# Differential Equations

• Jun 6th 2008, 04:54 AM
racheltllong
Differential Equations
I'm not sure if I've put this in the correct section, but here goes...
Please may someone help me with this question. I understand how to do (a) but not (b).

The gradient of a curve at the point (x,y) is given by the differential equation
dy/dx = (2-x)/y
a) Find the general solution of dy/dx = (2-x)/y
b) Given that the curve passes through the point (4,2) show that the curve is a circle and find its radius and the coordinates of its centre.

Thank you all
Rachel
• Jun 6th 2008, 05:51 AM
mr fantastic
Quote:

Originally Posted by racheltllong
I'm not sure if I've put this in the correct section, but here goes...
Please may someone help me with this question. I understand how to do (a) but not (b).
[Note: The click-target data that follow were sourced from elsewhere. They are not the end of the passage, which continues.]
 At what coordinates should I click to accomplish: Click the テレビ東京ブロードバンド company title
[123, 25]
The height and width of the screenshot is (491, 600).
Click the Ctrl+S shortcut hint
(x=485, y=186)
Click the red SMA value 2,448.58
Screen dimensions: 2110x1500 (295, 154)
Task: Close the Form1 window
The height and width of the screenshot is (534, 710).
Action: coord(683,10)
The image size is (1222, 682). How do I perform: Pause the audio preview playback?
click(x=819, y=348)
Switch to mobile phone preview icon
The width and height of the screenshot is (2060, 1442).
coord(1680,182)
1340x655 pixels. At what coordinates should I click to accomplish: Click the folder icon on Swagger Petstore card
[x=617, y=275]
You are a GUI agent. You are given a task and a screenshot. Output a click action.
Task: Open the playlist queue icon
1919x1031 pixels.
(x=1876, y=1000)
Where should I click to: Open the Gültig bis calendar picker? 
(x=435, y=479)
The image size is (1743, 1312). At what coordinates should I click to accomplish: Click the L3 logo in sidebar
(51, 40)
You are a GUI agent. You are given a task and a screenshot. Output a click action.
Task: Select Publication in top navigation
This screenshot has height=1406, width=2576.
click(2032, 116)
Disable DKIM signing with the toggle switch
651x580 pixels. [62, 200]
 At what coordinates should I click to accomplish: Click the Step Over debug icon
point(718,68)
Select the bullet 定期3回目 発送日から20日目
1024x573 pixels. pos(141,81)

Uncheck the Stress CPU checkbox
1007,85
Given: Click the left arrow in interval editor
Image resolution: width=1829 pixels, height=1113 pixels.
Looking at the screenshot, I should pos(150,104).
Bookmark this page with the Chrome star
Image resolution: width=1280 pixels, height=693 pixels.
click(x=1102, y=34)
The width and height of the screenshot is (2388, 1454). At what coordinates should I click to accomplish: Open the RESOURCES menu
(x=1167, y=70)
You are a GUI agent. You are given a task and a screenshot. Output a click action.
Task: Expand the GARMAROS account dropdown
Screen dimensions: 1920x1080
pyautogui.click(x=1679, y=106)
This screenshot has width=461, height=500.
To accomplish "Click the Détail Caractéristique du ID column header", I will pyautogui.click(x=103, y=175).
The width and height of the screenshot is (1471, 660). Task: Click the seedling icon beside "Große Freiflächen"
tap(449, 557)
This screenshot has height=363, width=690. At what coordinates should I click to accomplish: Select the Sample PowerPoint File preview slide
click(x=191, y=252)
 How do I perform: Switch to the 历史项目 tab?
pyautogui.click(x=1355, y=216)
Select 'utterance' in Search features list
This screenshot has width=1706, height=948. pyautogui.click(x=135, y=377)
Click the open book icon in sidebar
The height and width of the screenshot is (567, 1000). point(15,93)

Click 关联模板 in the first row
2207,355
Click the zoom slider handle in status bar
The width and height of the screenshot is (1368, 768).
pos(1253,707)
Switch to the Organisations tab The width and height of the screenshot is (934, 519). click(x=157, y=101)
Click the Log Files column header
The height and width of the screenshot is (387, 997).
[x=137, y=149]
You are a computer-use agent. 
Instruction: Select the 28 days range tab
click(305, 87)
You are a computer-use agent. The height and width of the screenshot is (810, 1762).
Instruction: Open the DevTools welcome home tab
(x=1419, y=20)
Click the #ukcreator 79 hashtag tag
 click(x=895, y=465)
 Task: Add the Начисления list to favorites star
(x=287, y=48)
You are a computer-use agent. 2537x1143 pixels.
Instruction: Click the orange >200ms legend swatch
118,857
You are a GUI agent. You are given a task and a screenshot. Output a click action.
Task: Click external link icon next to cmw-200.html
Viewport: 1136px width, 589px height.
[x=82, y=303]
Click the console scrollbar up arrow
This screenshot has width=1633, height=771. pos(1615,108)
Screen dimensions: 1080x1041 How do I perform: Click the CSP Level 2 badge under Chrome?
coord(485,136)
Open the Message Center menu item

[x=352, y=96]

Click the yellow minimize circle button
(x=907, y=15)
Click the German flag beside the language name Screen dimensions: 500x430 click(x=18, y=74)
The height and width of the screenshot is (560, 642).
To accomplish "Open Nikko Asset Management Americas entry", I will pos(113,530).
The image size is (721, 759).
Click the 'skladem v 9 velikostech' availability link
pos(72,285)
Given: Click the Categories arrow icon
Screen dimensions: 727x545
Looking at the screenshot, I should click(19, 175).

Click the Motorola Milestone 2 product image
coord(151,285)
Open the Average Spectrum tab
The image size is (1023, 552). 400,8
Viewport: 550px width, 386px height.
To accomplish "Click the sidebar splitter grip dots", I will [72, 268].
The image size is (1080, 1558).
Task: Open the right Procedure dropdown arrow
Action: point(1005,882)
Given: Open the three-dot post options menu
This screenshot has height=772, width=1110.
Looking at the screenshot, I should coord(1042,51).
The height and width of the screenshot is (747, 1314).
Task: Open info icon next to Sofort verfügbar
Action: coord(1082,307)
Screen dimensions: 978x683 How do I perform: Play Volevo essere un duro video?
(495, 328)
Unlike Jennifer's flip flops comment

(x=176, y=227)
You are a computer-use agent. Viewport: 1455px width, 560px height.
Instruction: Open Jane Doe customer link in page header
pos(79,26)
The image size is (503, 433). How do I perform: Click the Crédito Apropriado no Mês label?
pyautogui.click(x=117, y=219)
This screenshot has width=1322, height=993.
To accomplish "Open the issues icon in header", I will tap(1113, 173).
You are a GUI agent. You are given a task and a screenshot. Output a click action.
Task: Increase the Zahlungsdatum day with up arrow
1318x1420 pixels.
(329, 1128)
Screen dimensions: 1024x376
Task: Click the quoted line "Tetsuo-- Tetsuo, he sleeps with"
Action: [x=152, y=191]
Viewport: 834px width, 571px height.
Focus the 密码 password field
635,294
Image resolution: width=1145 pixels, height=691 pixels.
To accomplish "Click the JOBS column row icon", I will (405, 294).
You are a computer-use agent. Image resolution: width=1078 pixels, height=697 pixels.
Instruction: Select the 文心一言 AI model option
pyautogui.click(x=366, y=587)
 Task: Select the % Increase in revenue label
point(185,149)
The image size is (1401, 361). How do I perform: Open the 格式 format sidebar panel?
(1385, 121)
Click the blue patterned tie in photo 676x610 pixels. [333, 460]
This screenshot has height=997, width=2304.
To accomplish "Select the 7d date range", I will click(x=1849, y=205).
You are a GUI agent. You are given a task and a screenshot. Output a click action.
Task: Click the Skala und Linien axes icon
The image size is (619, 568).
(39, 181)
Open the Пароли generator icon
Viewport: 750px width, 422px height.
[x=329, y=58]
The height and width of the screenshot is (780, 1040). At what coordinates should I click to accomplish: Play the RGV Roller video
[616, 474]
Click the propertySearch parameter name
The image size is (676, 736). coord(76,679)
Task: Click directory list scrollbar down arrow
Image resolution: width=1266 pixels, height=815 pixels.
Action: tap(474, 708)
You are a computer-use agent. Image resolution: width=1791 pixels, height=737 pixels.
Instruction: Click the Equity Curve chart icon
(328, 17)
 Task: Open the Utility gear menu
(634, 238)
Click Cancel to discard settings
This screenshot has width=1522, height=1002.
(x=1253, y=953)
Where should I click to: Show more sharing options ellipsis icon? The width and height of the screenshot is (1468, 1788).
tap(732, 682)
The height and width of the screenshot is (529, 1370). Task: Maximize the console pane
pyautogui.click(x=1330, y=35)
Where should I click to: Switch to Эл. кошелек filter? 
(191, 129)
The gradient of a curve at the point (x,y) is given by the differential equation
dy/dx = (2-x)/y
a) Find the general solution of dy/dx = (2-x)/y
b) Given that the curve passes through the point (4,2) show that the curve is a circle and find its radius and the coordinates of its centre.

Thank you all
Rachel

You should have $\displaystyle \frac{y^2}{2} = 2x - \frac{x^2}{2} + C$

$\displaystyle \Rightarrow y^2 = 4x - x^2 + K \Rightarrow (x - 2)^2 + y^2 = A$

where A = K - 4 is just as arbitrary as K and K = 2C is just as arbitrary as C and C is an arbitrary constant.

You can solve for A using the given condition, right?

And you can recognise the equation of a circle. And get the radius and coordinates of centre from that equation, right?
• Jun 6th 2008, 06:11 AM
Jonboy
Is this really something taught in Pre-Calc ?
• Jun 6th 2008, 06:14 AM
Krizalid
He probably did not see the calculus' forum, but it's not taught at pre-calc. level.
• Jun 6th 2008, 06:22 AM
Jonboy
I was about to say, I'm missing out.